Set exercise – Rewrite the entries from the line containing "The image size is (1440, 810)." through the end of the entries, requests included, and shift every coordinate in the answers up by 12.

Dataset rows –
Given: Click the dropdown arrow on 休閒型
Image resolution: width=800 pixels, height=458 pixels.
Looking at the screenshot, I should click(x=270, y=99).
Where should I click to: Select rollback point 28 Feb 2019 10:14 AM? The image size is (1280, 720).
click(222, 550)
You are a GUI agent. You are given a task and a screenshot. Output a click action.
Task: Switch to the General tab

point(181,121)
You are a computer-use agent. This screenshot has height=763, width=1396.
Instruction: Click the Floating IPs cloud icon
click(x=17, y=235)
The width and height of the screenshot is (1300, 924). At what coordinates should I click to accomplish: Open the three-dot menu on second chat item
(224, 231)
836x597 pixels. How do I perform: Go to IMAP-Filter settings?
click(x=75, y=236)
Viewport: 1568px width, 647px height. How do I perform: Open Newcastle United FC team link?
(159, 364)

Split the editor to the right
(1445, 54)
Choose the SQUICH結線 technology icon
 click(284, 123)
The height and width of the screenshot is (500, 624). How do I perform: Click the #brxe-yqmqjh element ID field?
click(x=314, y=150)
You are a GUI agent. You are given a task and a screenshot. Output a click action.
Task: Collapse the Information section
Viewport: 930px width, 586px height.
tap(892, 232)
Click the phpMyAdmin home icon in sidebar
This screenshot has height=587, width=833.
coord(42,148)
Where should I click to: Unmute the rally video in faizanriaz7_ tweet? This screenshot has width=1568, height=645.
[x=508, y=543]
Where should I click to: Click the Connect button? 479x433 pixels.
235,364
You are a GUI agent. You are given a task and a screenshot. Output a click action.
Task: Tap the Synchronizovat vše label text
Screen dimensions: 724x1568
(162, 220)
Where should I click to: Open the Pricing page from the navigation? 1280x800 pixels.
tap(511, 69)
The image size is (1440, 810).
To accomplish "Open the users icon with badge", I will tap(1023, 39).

Result of this task –
The image size is (1440, 810).
To accomplish "Open the users icon with badge", I will tap(1035, 51).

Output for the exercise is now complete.